# [Exercise]
Output the entries in full and verbatim, pictures omitted.

[Stored dataset items]
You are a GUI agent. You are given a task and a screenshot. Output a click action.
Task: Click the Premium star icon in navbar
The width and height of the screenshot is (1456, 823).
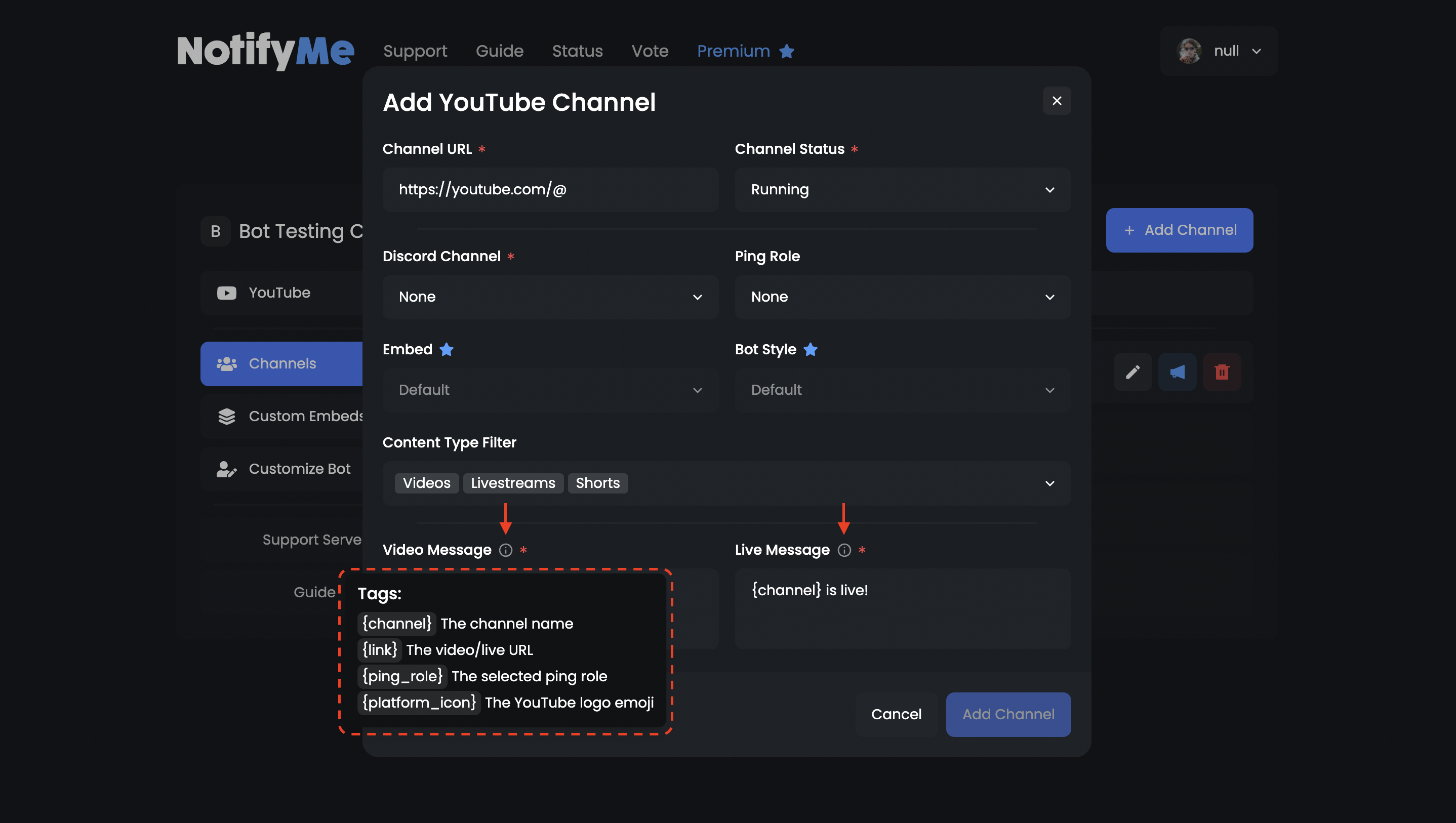pyautogui.click(x=787, y=52)
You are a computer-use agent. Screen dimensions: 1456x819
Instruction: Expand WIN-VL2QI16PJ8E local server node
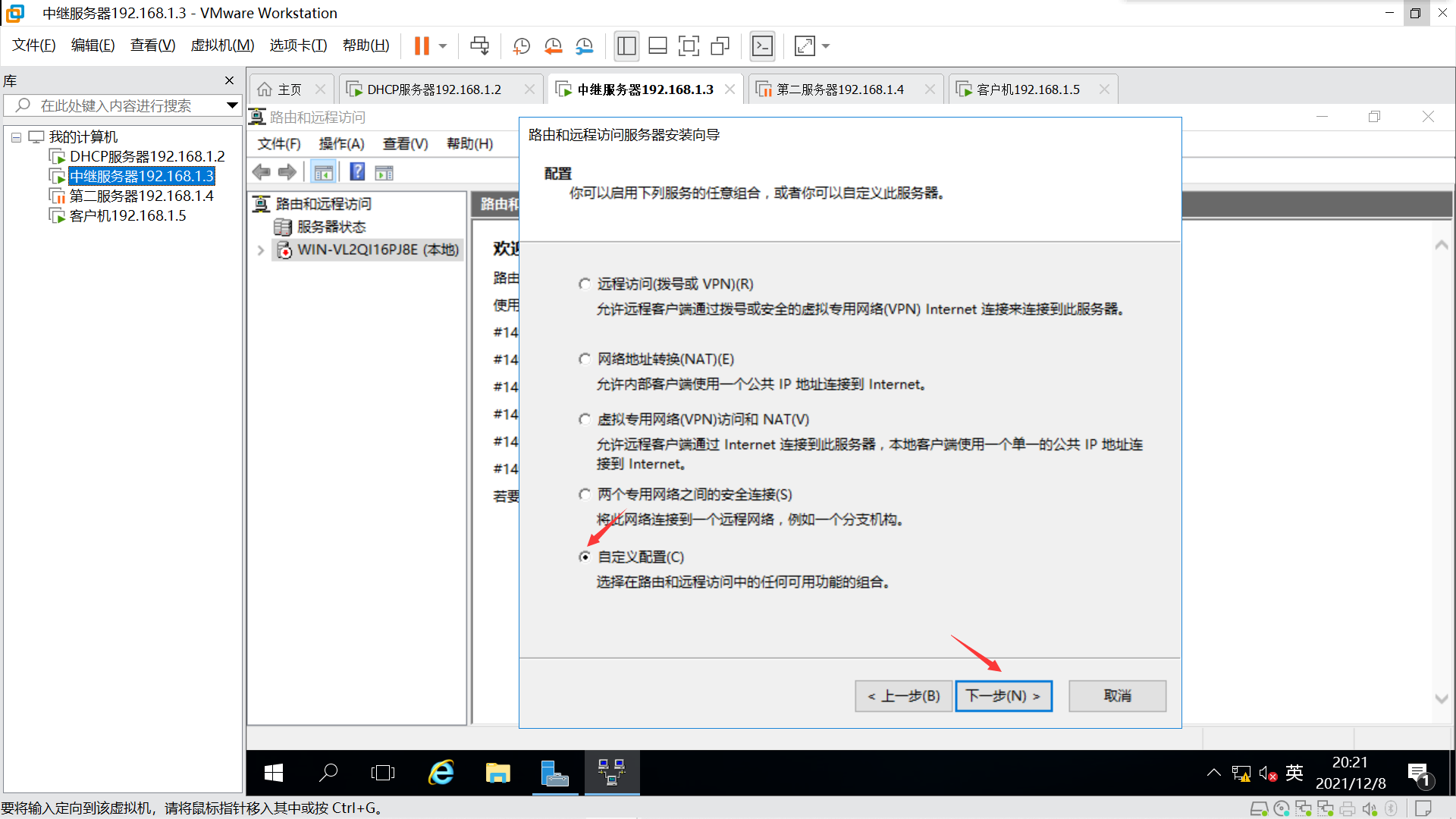coord(261,250)
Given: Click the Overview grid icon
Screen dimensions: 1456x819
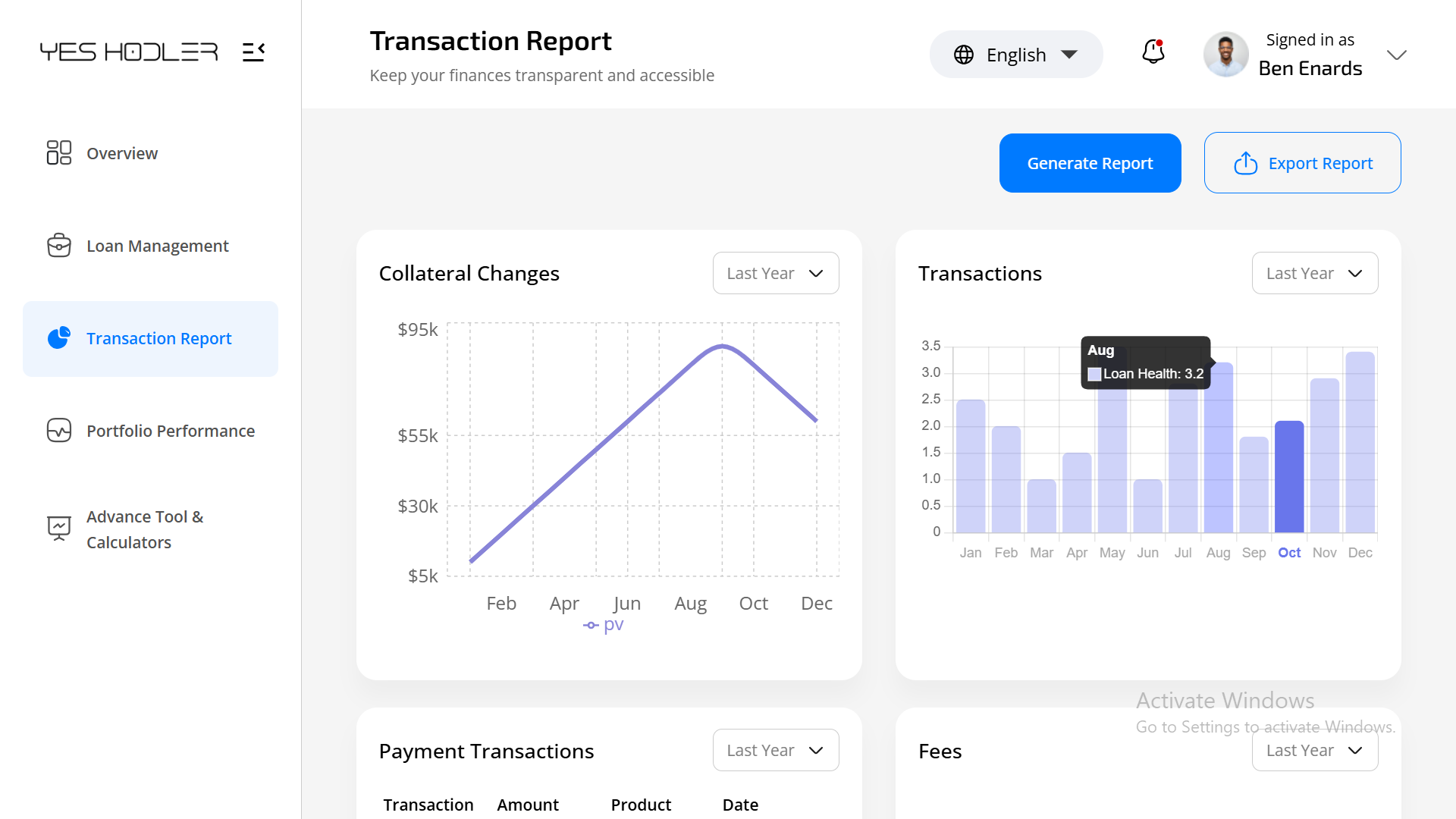Looking at the screenshot, I should 58,152.
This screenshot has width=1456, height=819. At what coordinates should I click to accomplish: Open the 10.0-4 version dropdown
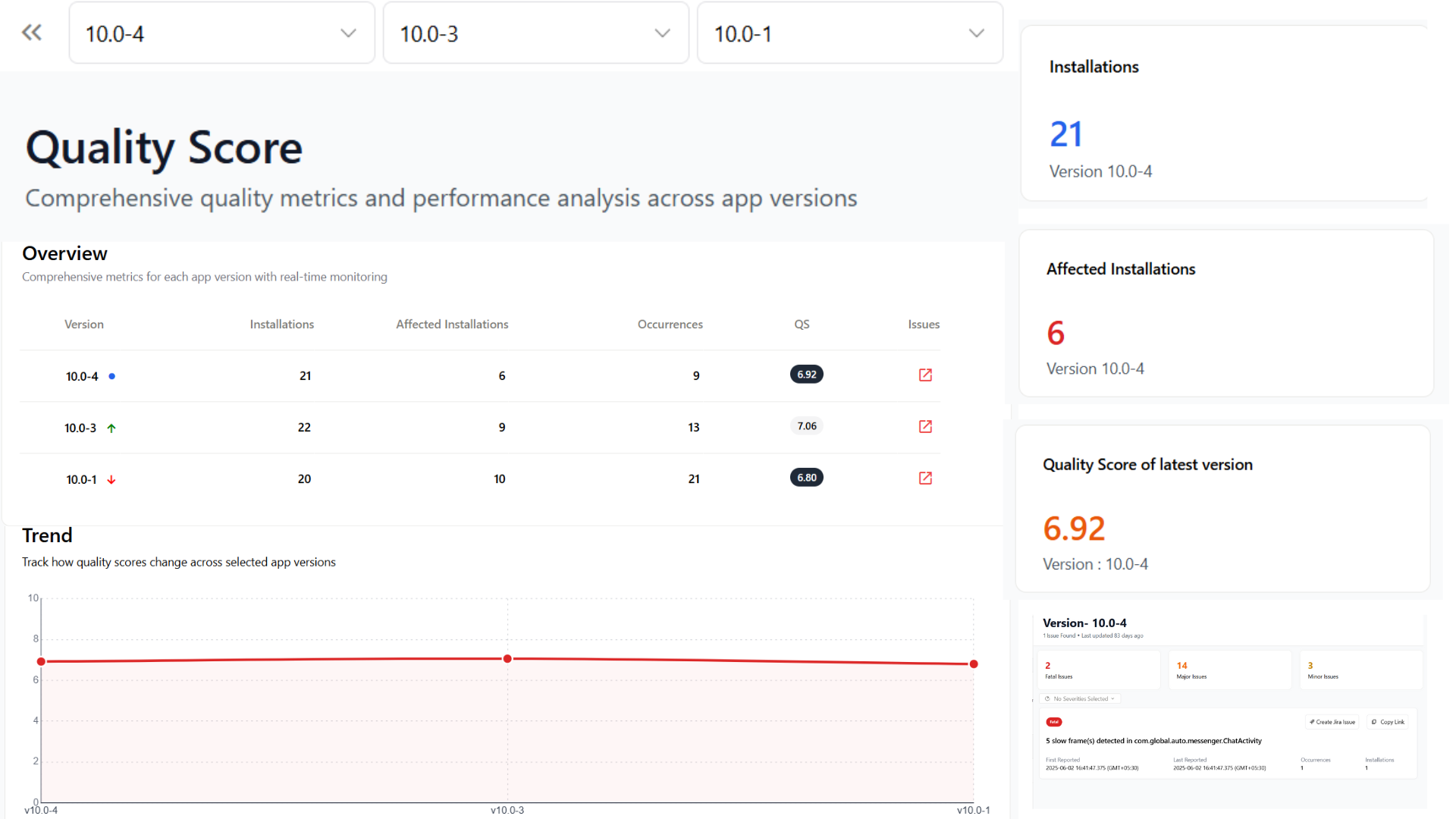pyautogui.click(x=221, y=33)
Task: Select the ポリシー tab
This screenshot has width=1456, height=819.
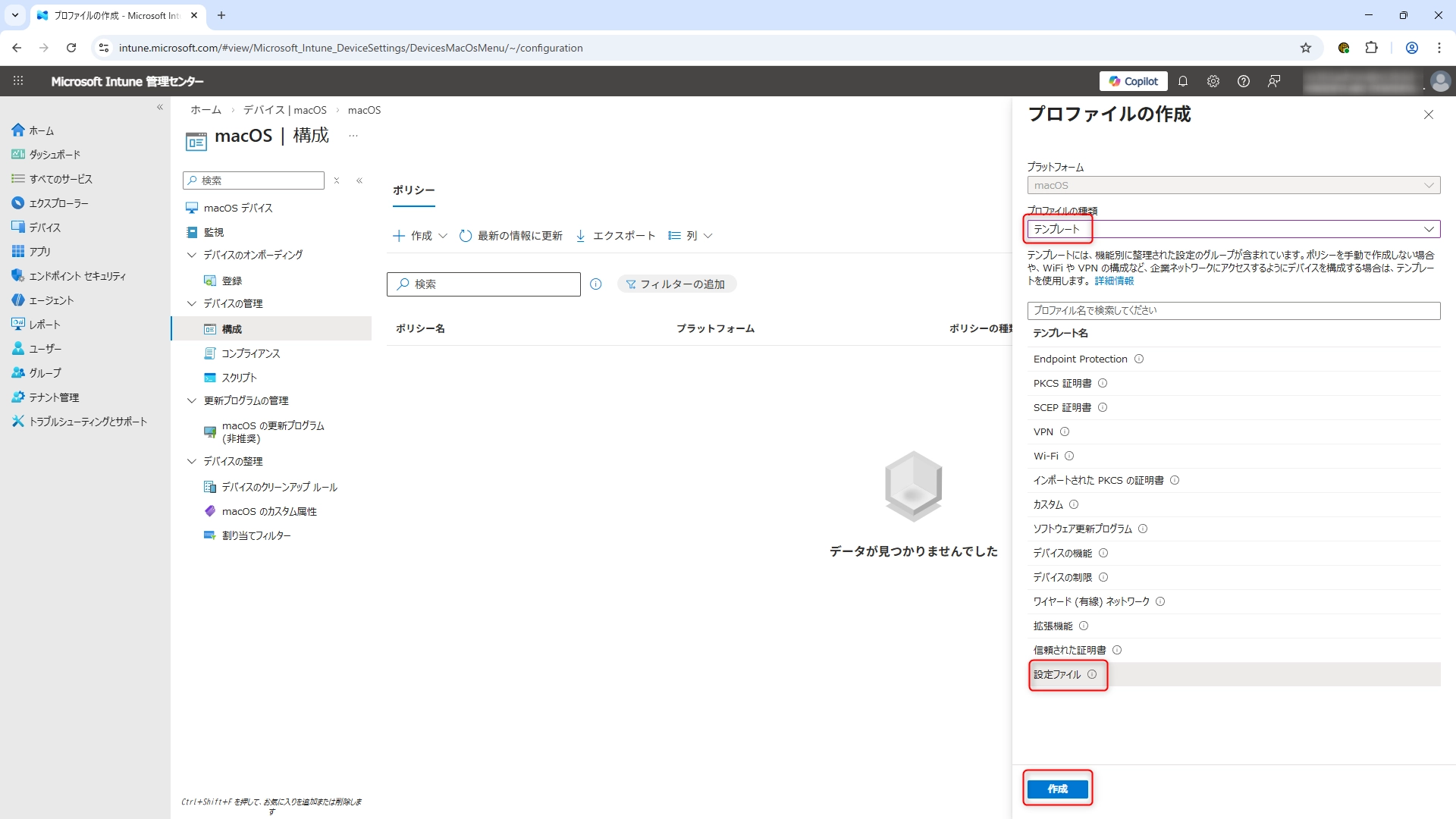Action: (413, 190)
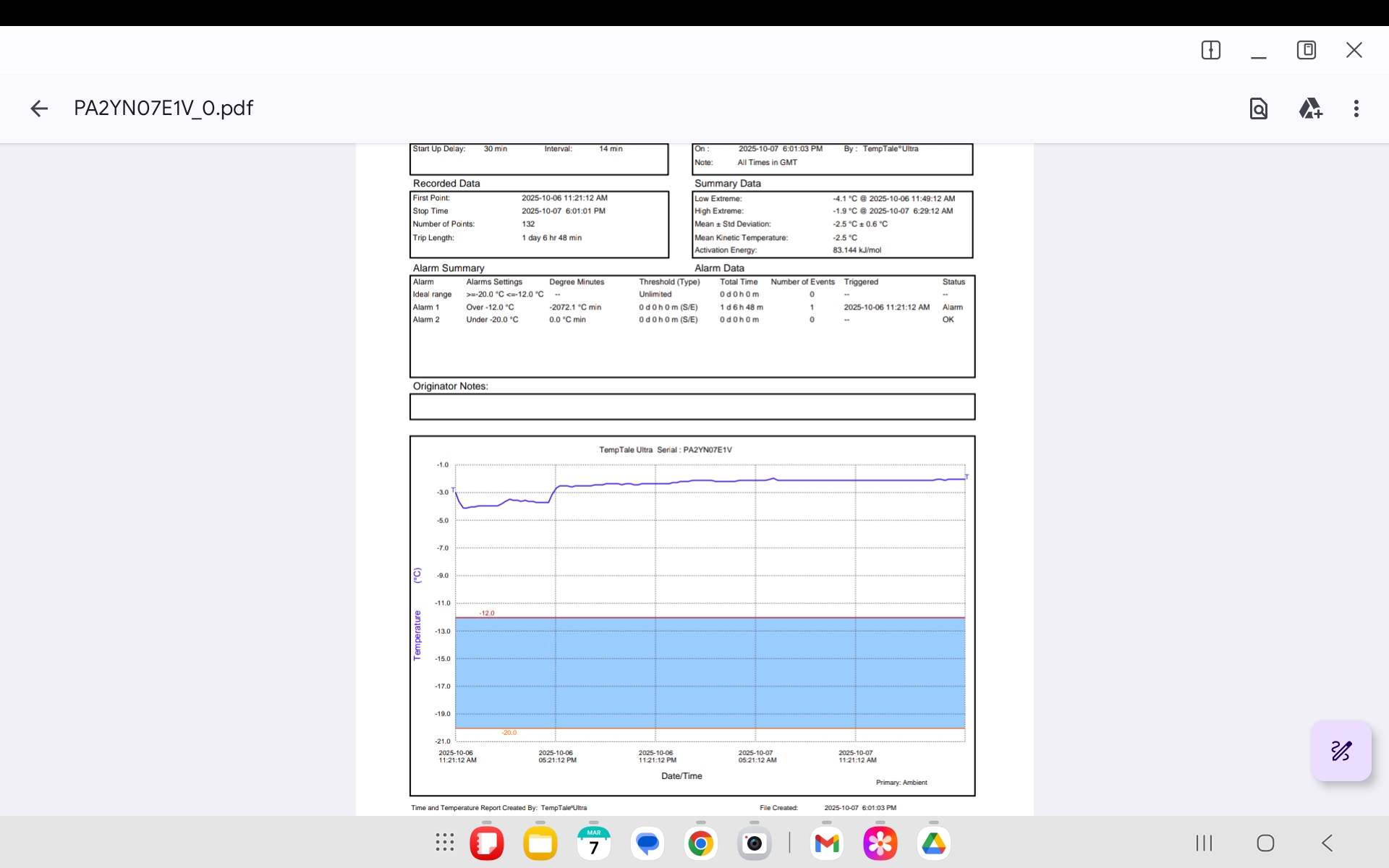
Task: Tap the back arrow button
Action: coord(39,109)
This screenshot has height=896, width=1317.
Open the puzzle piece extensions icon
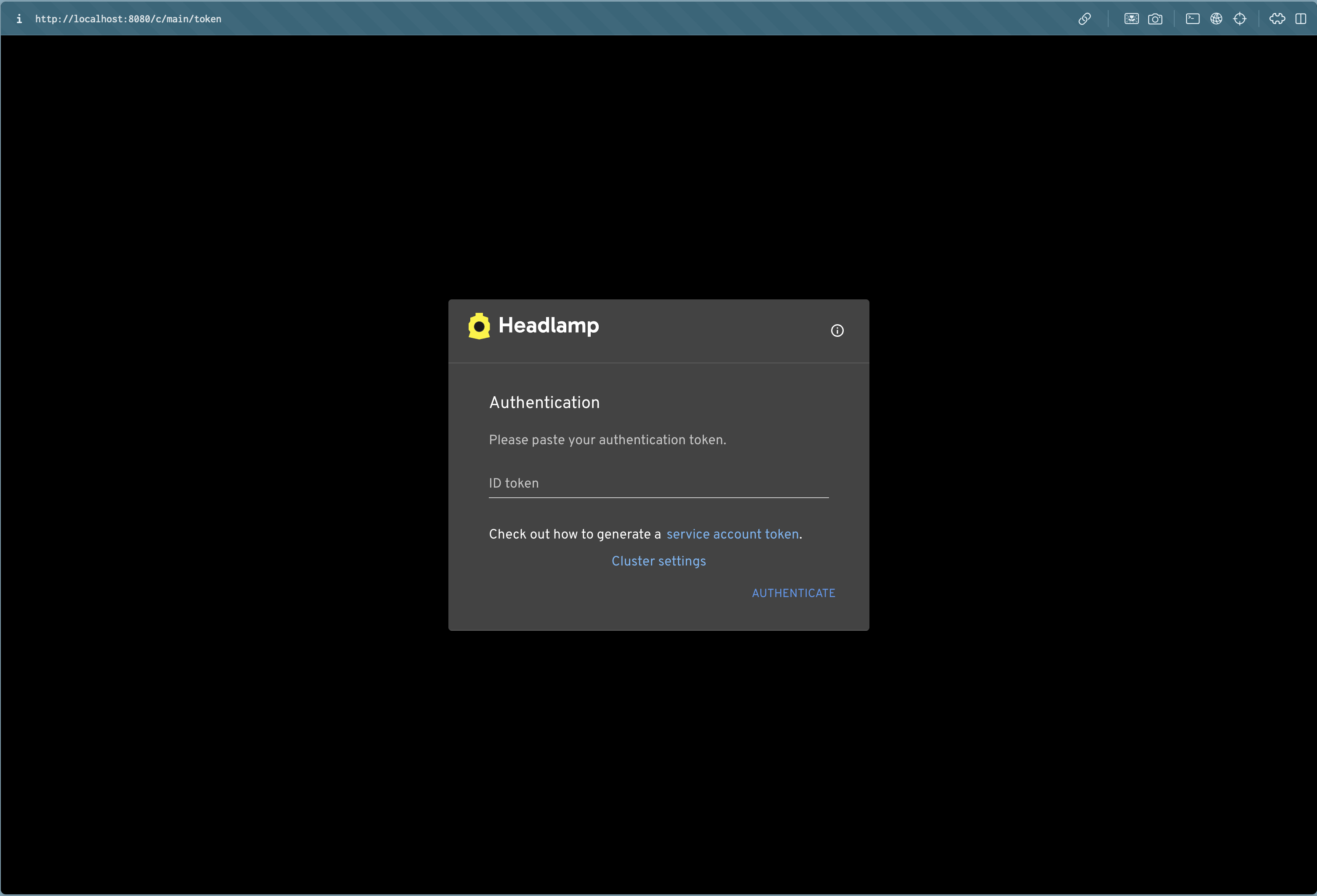pyautogui.click(x=1277, y=19)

# [Response to this task]
You are a GUI agent. You are given a task and a screenshot. Output a click action.
Task: Click the Premium star icon in navbar
The width and height of the screenshot is (1456, 823).
pyautogui.click(x=787, y=52)
You are a computer-use agent. Screen dimensions: 1456x819
Instruction: Expand WIN-VL2QI16PJ8E local server node
coord(261,250)
Given: Click the Overview grid icon
Screen dimensions: 1456x819
Looking at the screenshot, I should 58,152.
This screenshot has width=1456, height=819. At what coordinates should I click to accomplish: Open the 10.0-4 version dropdown
pyautogui.click(x=221, y=33)
Task: Select the ポリシー tab
This screenshot has width=1456, height=819.
Action: (413, 190)
Task: Tap the back arrow button
Action: coord(39,109)
This screenshot has height=896, width=1317.
Open the puzzle piece extensions icon
pyautogui.click(x=1277, y=19)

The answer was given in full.